▸ EXTRACT
Why Cities Aren’t Dying

It’s a bit spooky to cycle around downtown Washington these days, for reasons having nothing to do with campaigns and elections. Most offices are closed, most hotels are nearly empty or locked up entirely, the theaters have offered no shows since March, and the coffee shops, restaurants, and retailers that catered to a bustling city are either out of business or struggling to survive. If you believe what’s in the papers, city dwellers who can afford to do so are fleeing for the hills (or beaches) and plan to live there permanently. Their employers, having learned to function virtually during the pandemic, will slim down their offices and make telework permanent for most of their employees. The city will wither.

This “trend” is usually illustrated with anecdotes about families who have forsaken their Brooklyn brownstones for five acres with pool in Woodstock or the Hamptons, coupled with a mention of some company that says it will henceforth allow employees to live and work wherever they wish. But this is one of those “forever” trends that will burn itself out fairly soon. As I argue in Outside the Box, globalization will increasingly have more to do with spreading ideas than with moving goods, and urban centers will be at the heart of that process.

▸ DATA EXTRACT
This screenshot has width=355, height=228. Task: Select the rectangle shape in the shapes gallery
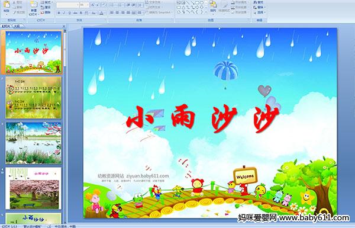click(198, 3)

▸ USING THE INFORMATION
• A. Say whether each statement agrees with the essay on cities, answering yes or no and quoting the words that decide it: (i) the theaters have put on no shows since March; (ii) the author expects the move away from cities to last; (iii) in Outside the Box, the author argues that globalization will come to be mostly about moving goods.
• B. Please carry on the essay on cities from its last sentence.
The data is not needed here.

▸ ANSWER LIST
• A.
(i) Yes: "the theaters have offered no shows since March"
(ii) No: "But this is one of those “forever” trends that will burn itself out fairly soon."
(iii) No: "globalization will increasingly have more to do with spreading ideas than with moving goods"

• B.
Companies and non-profit organizations choose to locate in dense cities for good reasons. One of the main ones, obviously, is access to a large pool of workers with needed skills — and while some of those workers will undoubtedly be happy to work remotely so they can go fishing on their lunch hour, the most ambitious will want to be in the middle of the action, whether in a research center, a newsroom, or a corporate headquarters. That’s why, within just the past couple years, companies such as Caterpillar and General Electric moved their headquarters from small towns or suburbs to city centers: the workers they most coveted didn’t want to be in the boonies.

A second reason companies want to bring their office workers together is to make them feel part of an organization. People get satisfaction from working and sharing ideas with other people. When employees leave, hiring replacements is expensive and time-consuming. If bringing workers to a downtown office makes them more engaged, increases tenure, and reduces the need for recruiting, it’s a good investment.

The third reason the urban office won’t go away — perhaps related to the other two — is that firms in big cities have higher productivity than those elsewhere. Wages, rents, lunch dates, and construction have always been far more expensive in London, San Francisco, and Shanghai than in exurban business parks or smaller towns. The only reason employers accept that burden is that the benefits of locating in a dense city more than make up for the costs. Video calls may work fine for handling routine business, but they don’t seem so effective in coming up with ideas for the sorts of new products and new processes that boost profits. Having people together, in one place, makes a difference.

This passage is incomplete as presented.